Background: Malaria presents with unspecific clinical symptoms that frequently overlap with other infectious diseases and is also a risk factor for coinfections, such as non-Typhi Salmonella. Malaria rapid diagnostic tests are sensitive but unable to distinguish between an acute infection requiring treatment and asymptomatic malaria with a concomitant infection. We set out to test whether cytokine profiles could predict disease status and allow the differentiation between malaria and a bacterial bloodstream infection.

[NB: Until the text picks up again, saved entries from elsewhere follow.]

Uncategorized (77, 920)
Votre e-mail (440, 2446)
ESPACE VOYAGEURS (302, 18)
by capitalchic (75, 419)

Methods: We created a classification model based on cytokine concentration levels of pediatric inpatients with either Plasmodium falciparum malaria or a bacterial bloodstream infection using the Luminex platform. Candidate markers were preselected using classification and regression trees, and the predictive strength was calculated through random forest modeling.
Results: Analyses revealed that a combination of 7-15 cytokines exhibited a median disease prediction accuracy of 88% (95th percentile interval, 73%-100%). Haptoglobin, soluble Fas-Ligand, and complement component C2 were the strongest single markers with median prediction accuracies of 82% (with 95th percentile intervals of 71%-94%, 62%-94%, and 62%-94%, respectively).
Conclusions: Cytokine profiles possess good median disease prediction accuracy and offer new possibilities for the development of innovative point-of-care tests to guide treatment decisions in malaria-endemic regions.